The data presented combines many sources including logbooks, journals, ship registers, newspapers, business papers, and custom house records. Users can find and trace whaling voyages and ships to specific logbooks, as well as the list of crew members aboard many of the voyages.
A popular feature of the site is a dialog where users can search crew lists to discover if they have a relative who shipped out on a whaling voyage.
The foundational fabric of Whaling History features three databases that have been stitched together – the American Offshore Whaling Voyage (AOWV) database, the American Offshore Whaling Log database, and an extensive whaling crew list database. All data is open to the public and is downloadable for any researcher to use with other tools and systems.
The site has been expanded recently with the addition of 370 new whaling voyages to the AOWV database, most from the 18th century, and the integration of the Dennis Wood Abstracts of Whaling Voyages. The latter are brief handwritten summaries of whaling voyages compiled over more than forty years (1830–1874) by Dennis Wood, a merchant and whaling agent in New Bedford. The abstracts were drawn from news reported in the Whalemen’s Shipping List and Merchants’ Transcript, and from letters, telegrams, and reports brought back by vessels. The New Bedford Free Public Library scanned the four volumes from its collection, containing more than 2,300 pages, and placed them on the Internet Archive.

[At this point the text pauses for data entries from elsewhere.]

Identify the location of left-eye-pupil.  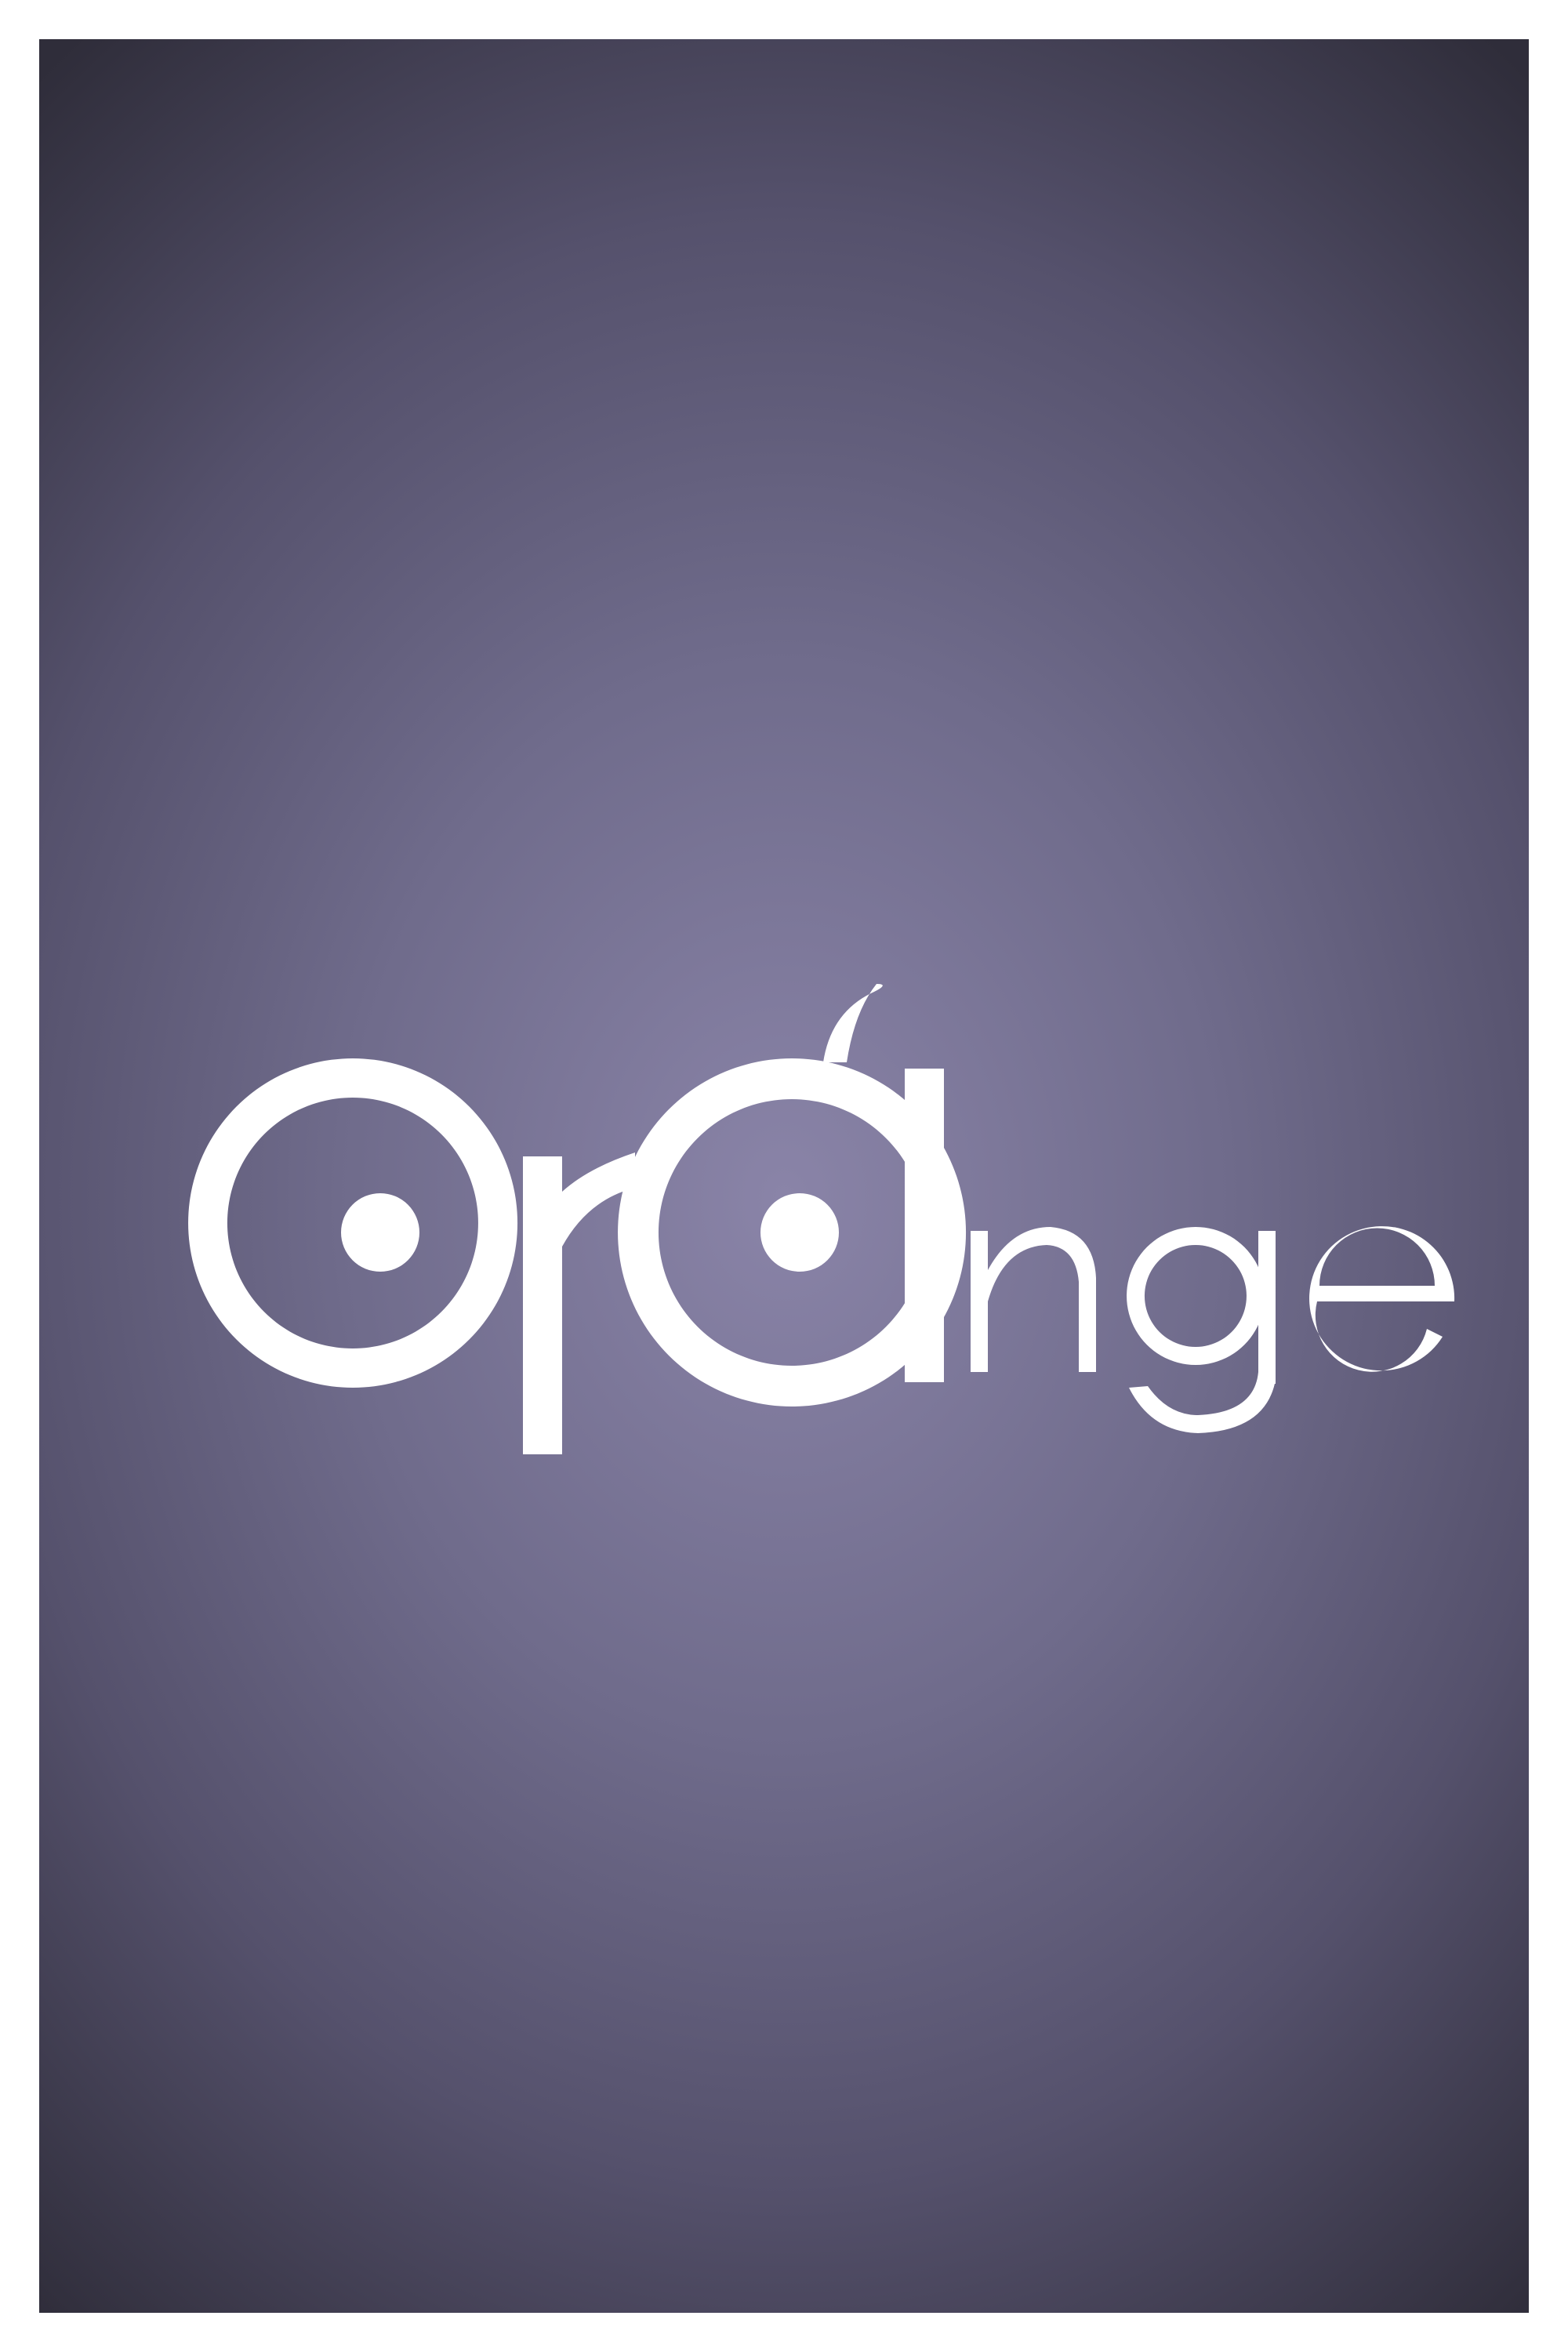
(380, 1232).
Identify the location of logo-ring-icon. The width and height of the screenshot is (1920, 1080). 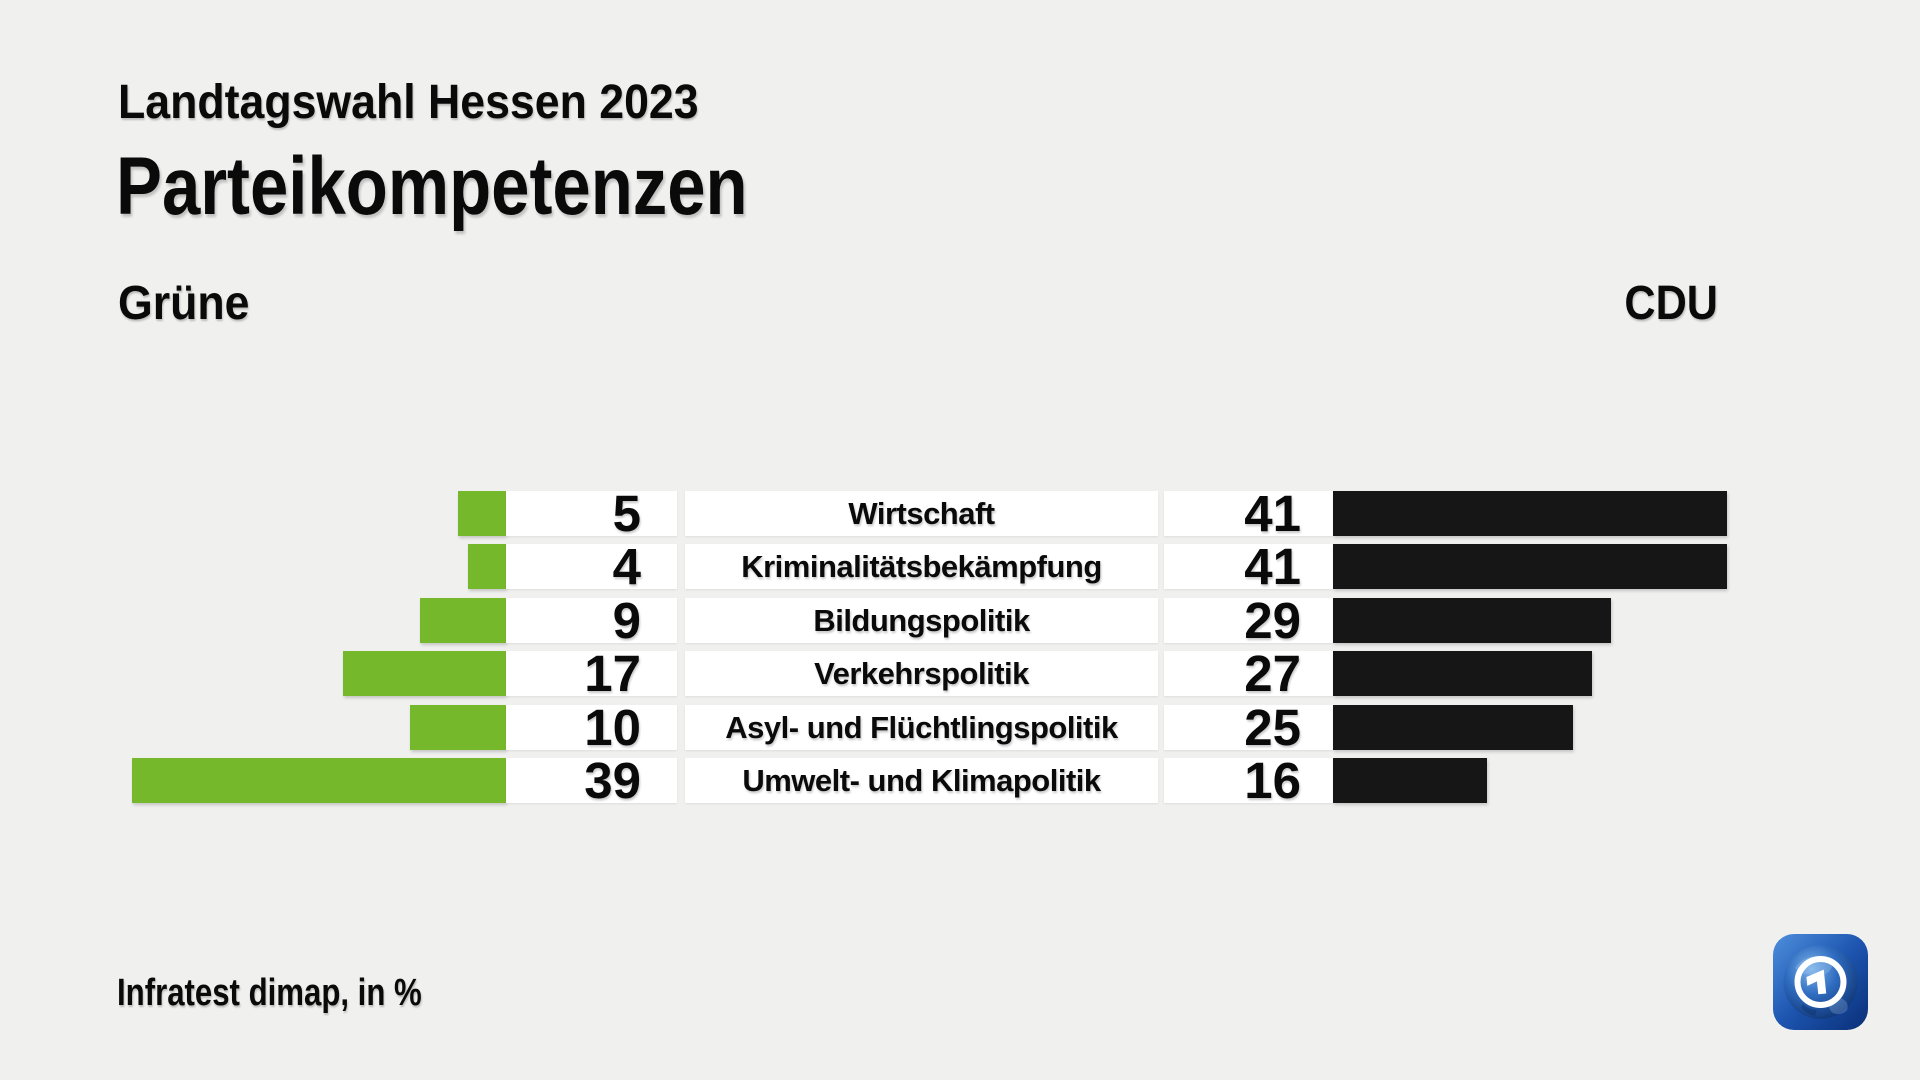
(1820, 982).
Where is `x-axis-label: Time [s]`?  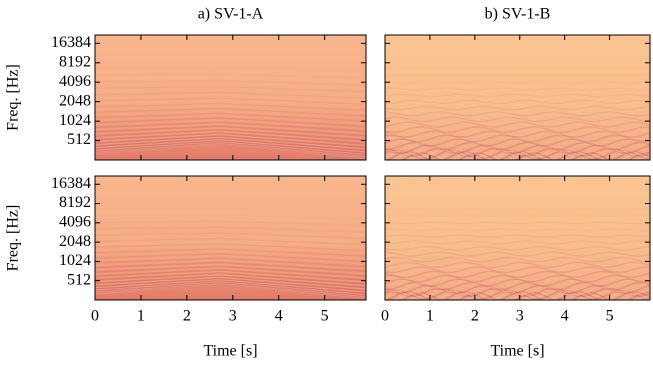 x-axis-label: Time [s] is located at coordinates (230, 352).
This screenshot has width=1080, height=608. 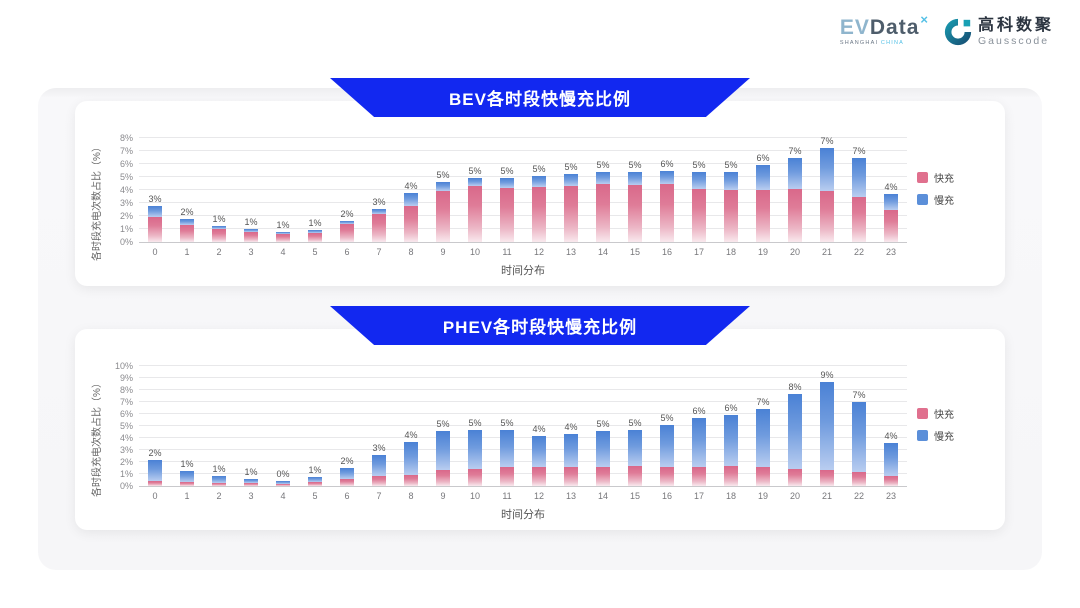 What do you see at coordinates (922, 200) in the screenshot?
I see `slow-charge-swatch` at bounding box center [922, 200].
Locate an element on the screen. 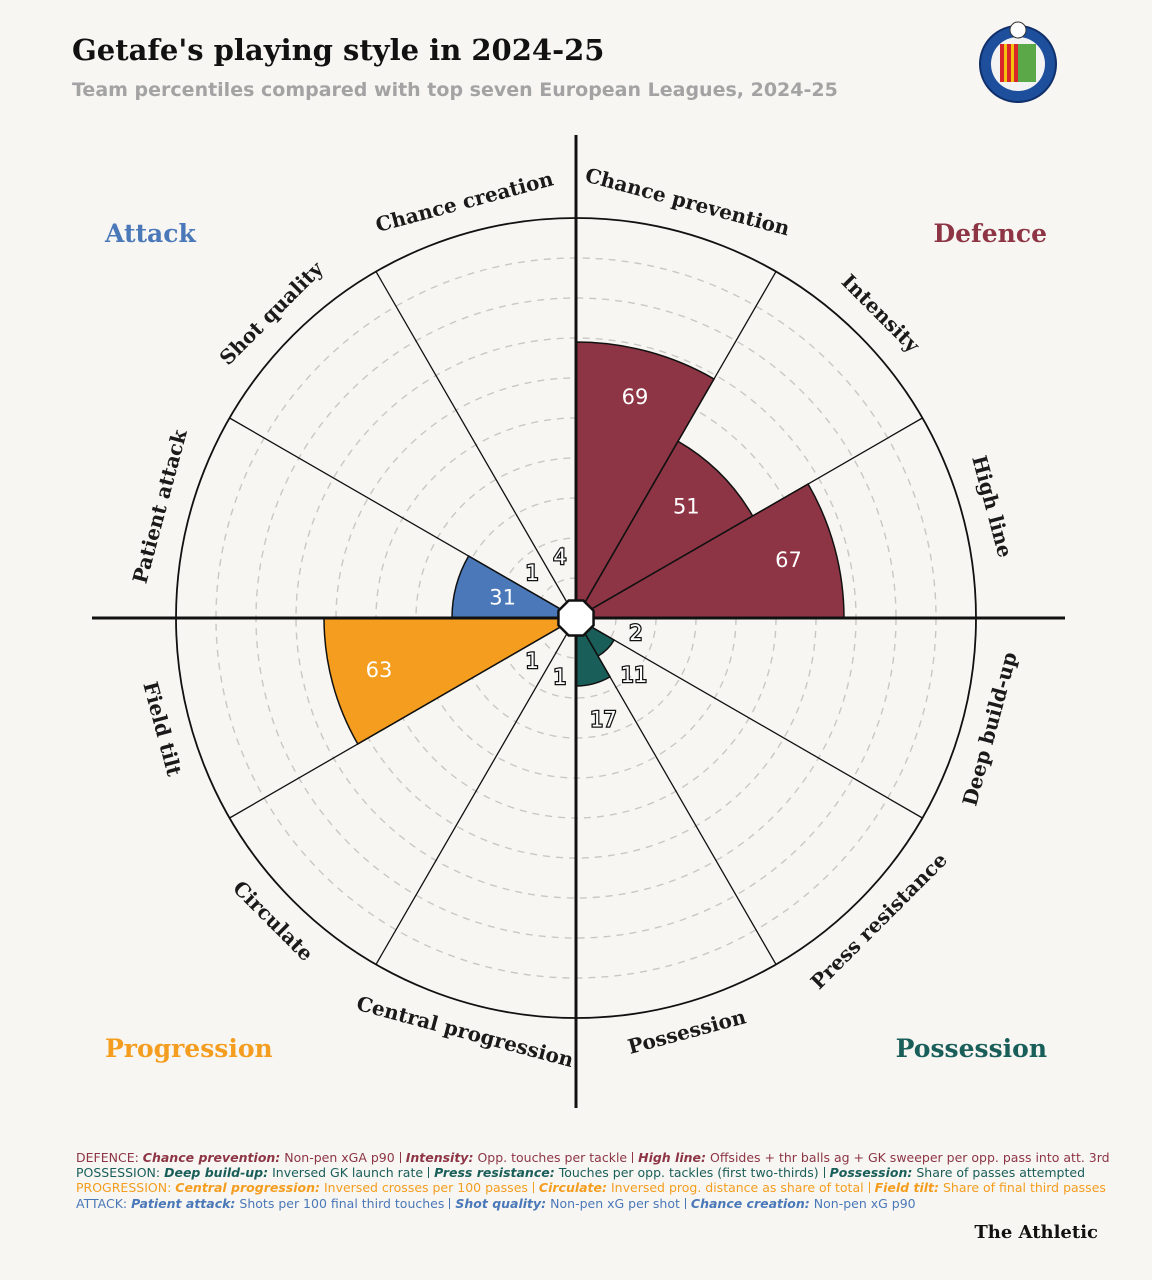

“These new additions to the world’s most comprehensive whaling history database enhance the site’s scope and, most important, make it available for all to use,” said Paul O’Pecko, Vice President of Research Collections at Mystic Seaport Museum. “Researchers, genealogists, students, teachers, and history buffs alike will find it to be the most robust and useful repository of whaling history documentation and scholarship.”